PROBLEM STATEMENT:
Output, exactly and in full, only the lines from the one containing "Instruction: Click the" to the last line of the data. Pictures should not appear.

AVAILABLE DATA:
• • • • • • •

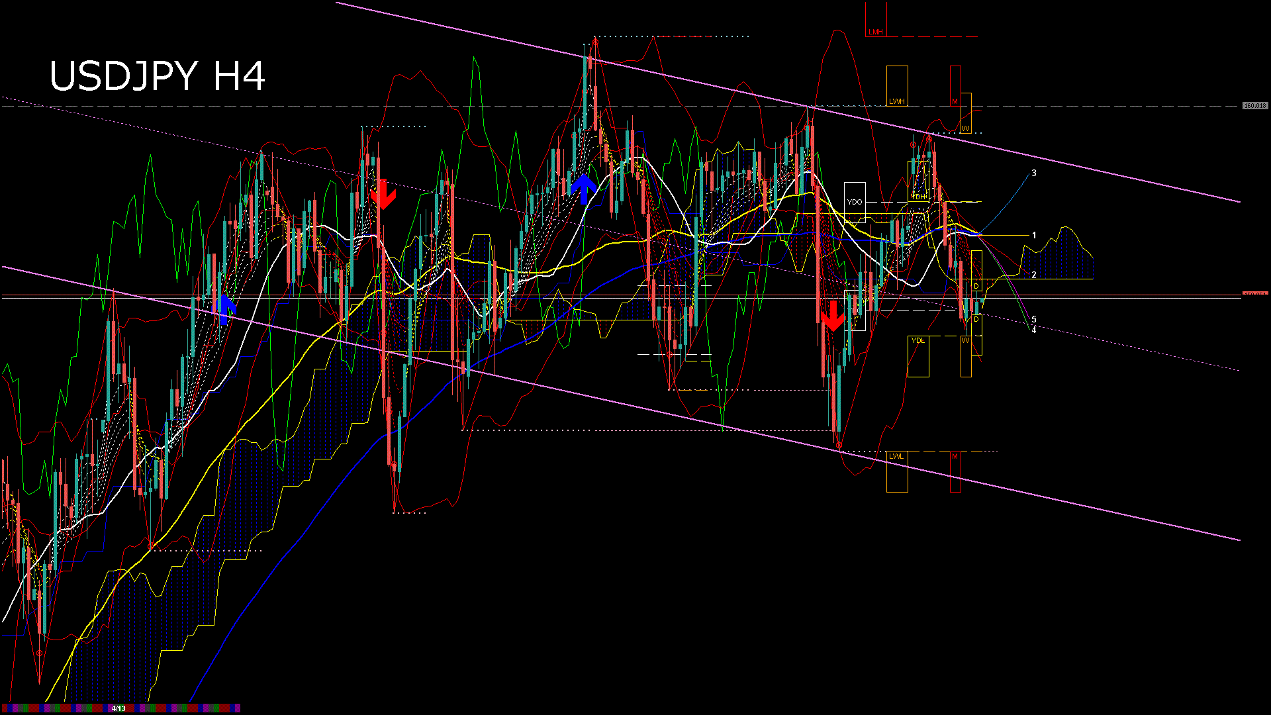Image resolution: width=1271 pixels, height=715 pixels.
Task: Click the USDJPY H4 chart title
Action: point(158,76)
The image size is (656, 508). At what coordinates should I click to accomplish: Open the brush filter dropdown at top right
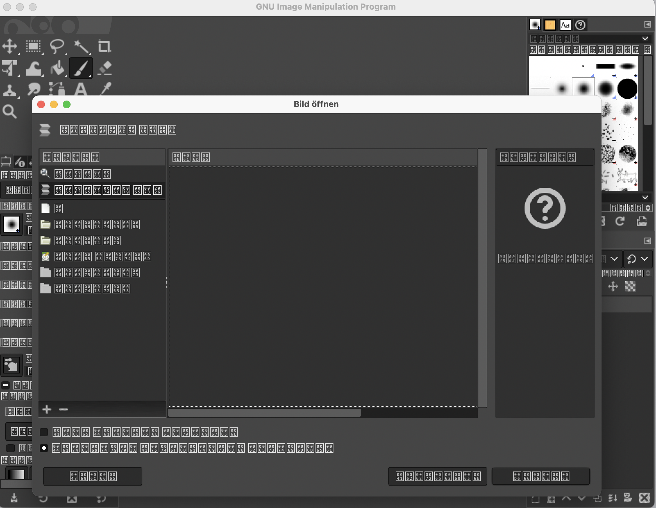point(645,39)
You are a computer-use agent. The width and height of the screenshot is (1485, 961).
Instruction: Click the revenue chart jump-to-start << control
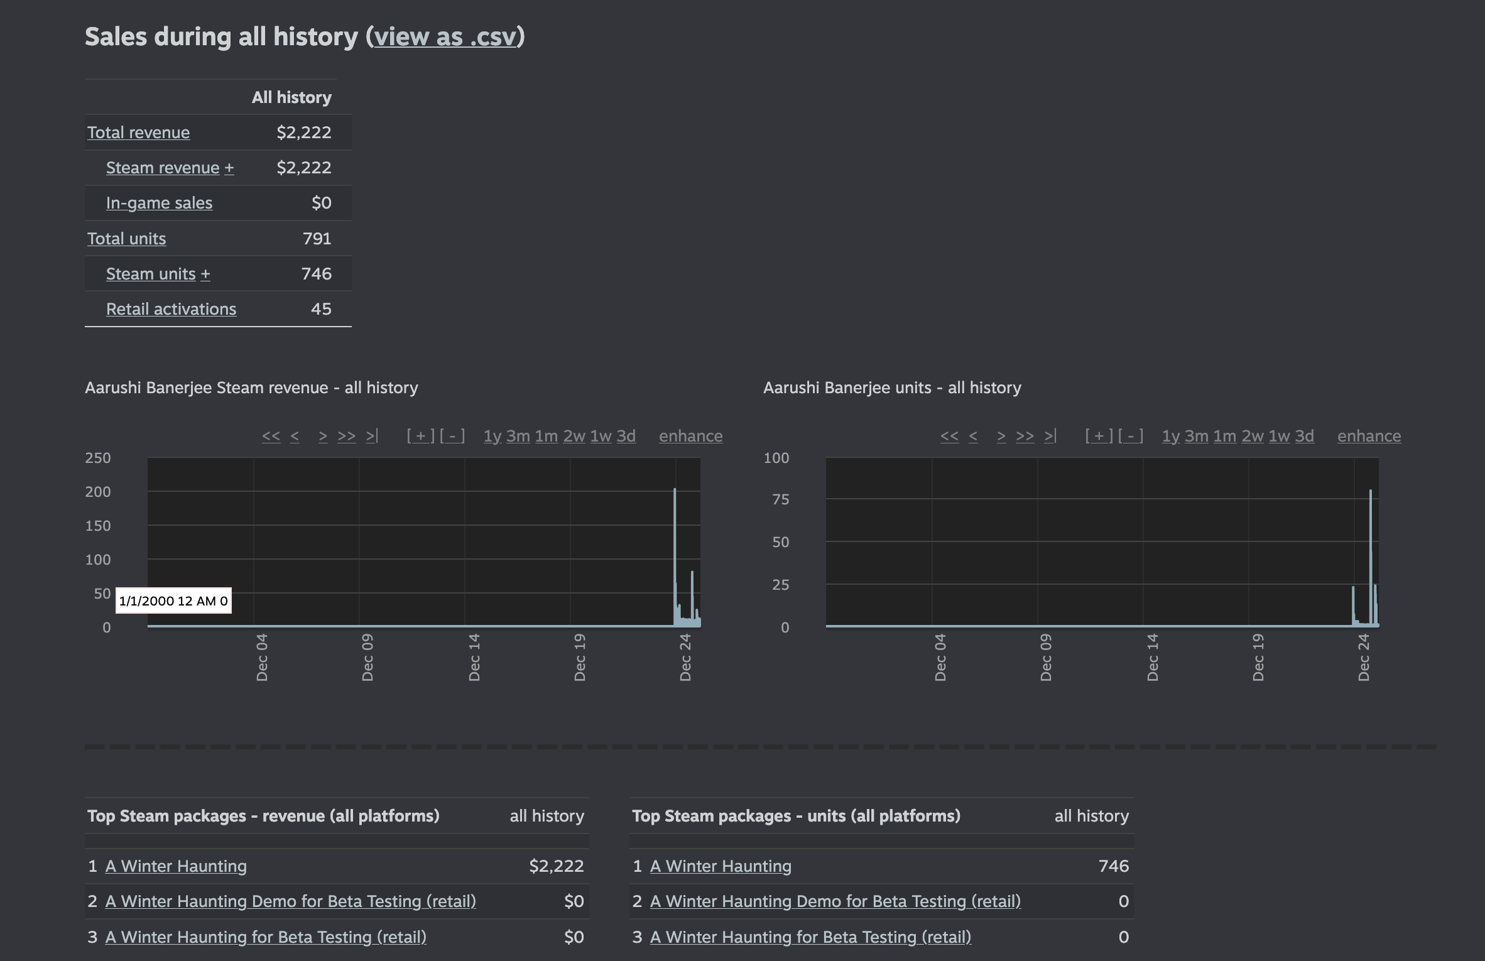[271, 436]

• • • • • • •

REPLY:
Instruction: Click the revenue chart jump-to-start << control
[271, 436]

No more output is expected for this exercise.